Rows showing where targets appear

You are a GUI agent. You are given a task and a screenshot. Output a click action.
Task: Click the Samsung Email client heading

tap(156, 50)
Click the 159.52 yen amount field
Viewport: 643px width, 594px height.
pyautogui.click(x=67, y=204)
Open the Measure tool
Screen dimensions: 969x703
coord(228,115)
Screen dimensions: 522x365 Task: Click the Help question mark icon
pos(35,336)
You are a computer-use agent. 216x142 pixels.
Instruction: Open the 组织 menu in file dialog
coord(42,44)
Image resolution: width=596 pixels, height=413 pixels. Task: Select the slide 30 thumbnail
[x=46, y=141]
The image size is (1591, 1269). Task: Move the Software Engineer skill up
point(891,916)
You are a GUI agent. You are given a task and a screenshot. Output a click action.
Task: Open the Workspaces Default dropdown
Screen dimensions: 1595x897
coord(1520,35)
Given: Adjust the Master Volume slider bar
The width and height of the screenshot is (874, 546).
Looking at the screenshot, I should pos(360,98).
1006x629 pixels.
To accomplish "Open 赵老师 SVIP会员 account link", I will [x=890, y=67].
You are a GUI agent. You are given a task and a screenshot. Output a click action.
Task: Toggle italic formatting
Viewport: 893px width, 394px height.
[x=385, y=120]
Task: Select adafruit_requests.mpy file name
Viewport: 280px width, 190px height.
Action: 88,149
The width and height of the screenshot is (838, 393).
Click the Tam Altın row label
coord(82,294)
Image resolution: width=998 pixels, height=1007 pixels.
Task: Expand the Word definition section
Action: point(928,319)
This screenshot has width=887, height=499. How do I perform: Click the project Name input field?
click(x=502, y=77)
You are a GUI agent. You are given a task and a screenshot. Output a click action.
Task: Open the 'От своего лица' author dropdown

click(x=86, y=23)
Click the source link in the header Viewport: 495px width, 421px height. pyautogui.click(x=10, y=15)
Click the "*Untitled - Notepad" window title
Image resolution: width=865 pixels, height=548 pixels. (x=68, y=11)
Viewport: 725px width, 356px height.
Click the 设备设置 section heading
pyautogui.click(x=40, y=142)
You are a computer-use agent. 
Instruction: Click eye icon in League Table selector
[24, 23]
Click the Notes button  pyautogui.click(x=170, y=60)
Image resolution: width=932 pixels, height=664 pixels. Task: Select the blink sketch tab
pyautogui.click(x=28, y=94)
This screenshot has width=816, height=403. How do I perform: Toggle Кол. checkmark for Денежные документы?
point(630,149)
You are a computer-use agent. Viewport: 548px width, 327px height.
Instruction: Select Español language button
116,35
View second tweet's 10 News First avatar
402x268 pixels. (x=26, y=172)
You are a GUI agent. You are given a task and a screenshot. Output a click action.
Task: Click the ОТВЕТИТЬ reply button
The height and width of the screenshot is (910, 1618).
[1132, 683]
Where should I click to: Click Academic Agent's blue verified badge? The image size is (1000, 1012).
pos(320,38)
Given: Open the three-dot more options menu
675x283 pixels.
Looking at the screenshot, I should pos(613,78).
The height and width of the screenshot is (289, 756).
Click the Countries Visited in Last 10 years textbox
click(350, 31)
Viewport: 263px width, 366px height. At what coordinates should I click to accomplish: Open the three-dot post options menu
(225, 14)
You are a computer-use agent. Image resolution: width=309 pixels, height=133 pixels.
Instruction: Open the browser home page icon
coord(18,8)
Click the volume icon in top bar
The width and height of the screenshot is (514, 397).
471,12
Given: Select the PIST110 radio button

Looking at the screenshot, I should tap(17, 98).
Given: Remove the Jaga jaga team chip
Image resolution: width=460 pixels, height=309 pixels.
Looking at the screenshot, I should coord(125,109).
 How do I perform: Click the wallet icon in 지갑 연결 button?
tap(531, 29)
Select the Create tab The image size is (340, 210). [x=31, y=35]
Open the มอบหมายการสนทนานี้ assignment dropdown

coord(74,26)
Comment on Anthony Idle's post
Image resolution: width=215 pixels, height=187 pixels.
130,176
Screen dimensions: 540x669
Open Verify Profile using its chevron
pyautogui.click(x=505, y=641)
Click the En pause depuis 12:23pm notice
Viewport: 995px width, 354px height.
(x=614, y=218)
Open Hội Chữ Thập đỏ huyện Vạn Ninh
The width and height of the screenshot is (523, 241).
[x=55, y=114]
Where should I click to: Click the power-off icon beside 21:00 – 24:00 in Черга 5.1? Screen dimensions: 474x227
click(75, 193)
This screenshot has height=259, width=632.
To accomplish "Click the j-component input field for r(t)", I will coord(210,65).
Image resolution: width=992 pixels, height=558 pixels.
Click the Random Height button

■ Problem to solve: Rewrite the material above, replacing each "GUI agent" with "screen agent" and leaving everything else unchanged.

■ Reply:
You are a screen agent. You are given a task and a screenshot. Output a click action.
Task: Click the Samsung Email client heading

tap(156, 50)
Click the 159.52 yen amount field
Viewport: 643px width, 594px height.
pyautogui.click(x=67, y=204)
Open the Measure tool
Screen dimensions: 969x703
coord(228,115)
Screen dimensions: 522x365 Task: Click the Help question mark icon
pos(35,336)
You are a computer-use agent. 216x142 pixels.
Instruction: Open the 组织 menu in file dialog
coord(42,44)
Image resolution: width=596 pixels, height=413 pixels. Task: Select the slide 30 thumbnail
[x=46, y=141]
The image size is (1591, 1269). Task: Move the Software Engineer skill up
point(891,916)
You are a screen agent. You are given a task and a screenshot. Output a click action.
Task: Open the Workspaces Default dropdown
Screen dimensions: 1595x897
coord(1520,35)
Given: Adjust the Master Volume slider bar
The width and height of the screenshot is (874, 546).
Looking at the screenshot, I should pos(360,98).
1006x629 pixels.
To accomplish "Open 赵老师 SVIP会员 account link", I will [x=890, y=67].
You are a screen agent. You are given a task and a screenshot. Output a click action.
Task: Toggle italic formatting
Viewport: 893px width, 394px height.
[x=385, y=120]
Task: Select adafruit_requests.mpy file name
Viewport: 280px width, 190px height.
Action: 88,149
The width and height of the screenshot is (838, 393).
Click the Tam Altın row label
coord(82,294)
Image resolution: width=998 pixels, height=1007 pixels.
Task: Expand the Word definition section
Action: point(928,319)
This screenshot has width=887, height=499. How do I perform: Click the project Name input field?
click(x=502, y=77)
You are a screen agent. You are given a task and a screenshot. Output a click action.
Task: Open the 'От своего лица' author dropdown

click(x=86, y=23)
Click the source link in the header Viewport: 495px width, 421px height. pyautogui.click(x=10, y=15)
Click the "*Untitled - Notepad" window title
Image resolution: width=865 pixels, height=548 pixels. (x=68, y=11)
Viewport: 725px width, 356px height.
Click the 设备设置 section heading
pyautogui.click(x=40, y=142)
You are a computer-use agent. 
Instruction: Click eye icon in League Table selector
[24, 23]
Click the Notes button  pyautogui.click(x=170, y=60)
Image resolution: width=932 pixels, height=664 pixels. Task: Select the blink sketch tab
pyautogui.click(x=28, y=94)
This screenshot has width=816, height=403. How do I perform: Toggle Кол. checkmark for Денежные документы?
point(630,149)
You are a computer-use agent. Viewport: 548px width, 327px height.
Instruction: Select Español language button
116,35
View second tweet's 10 News First avatar
402x268 pixels. (x=26, y=172)
You are a screen agent. You are given a task and a screenshot. Output a click action.
Task: Click the ОТВЕТИТЬ reply button
The height and width of the screenshot is (910, 1618).
[1132, 683]
Where should I click to: Click Academic Agent's blue verified badge? The image size is (1000, 1012).
pos(320,38)
Given: Open the three-dot more options menu
675x283 pixels.
Looking at the screenshot, I should pos(613,78).
The height and width of the screenshot is (289, 756).
Click the Countries Visited in Last 10 years textbox
click(350, 31)
Viewport: 263px width, 366px height. At what coordinates should I click to accomplish: Open the three-dot post options menu
(225, 14)
You are a computer-use agent. Image resolution: width=309 pixels, height=133 pixels.
Instruction: Open the browser home page icon
coord(18,8)
Click the volume icon in top bar
The width and height of the screenshot is (514, 397).
471,12
Given: Select the PIST110 radio button

Looking at the screenshot, I should tap(17, 98).
Given: Remove the Jaga jaga team chip
Image resolution: width=460 pixels, height=309 pixels.
Looking at the screenshot, I should coord(125,109).
 How do I perform: Click the wallet icon in 지갑 연결 button?
tap(531, 29)
Select the Create tab The image size is (340, 210). [x=31, y=35]
Open the มอบหมายการสนทนานี้ assignment dropdown

coord(74,26)
Comment on Anthony Idle's post
Image resolution: width=215 pixels, height=187 pixels.
130,176
Screen dimensions: 540x669
Open Verify Profile using its chevron
pyautogui.click(x=505, y=641)
Click the En pause depuis 12:23pm notice
Viewport: 995px width, 354px height.
(x=614, y=218)
Open Hội Chữ Thập đỏ huyện Vạn Ninh
The width and height of the screenshot is (523, 241).
[x=55, y=114]
Where should I click to: Click the power-off icon beside 21:00 – 24:00 in Черга 5.1? Screen dimensions: 474x227
click(75, 193)
This screenshot has height=259, width=632.
To accomplish "Click the j-component input field for r(t)", I will coord(210,65).
Image resolution: width=992 pixels, height=558 pixels.
Click the Random Height button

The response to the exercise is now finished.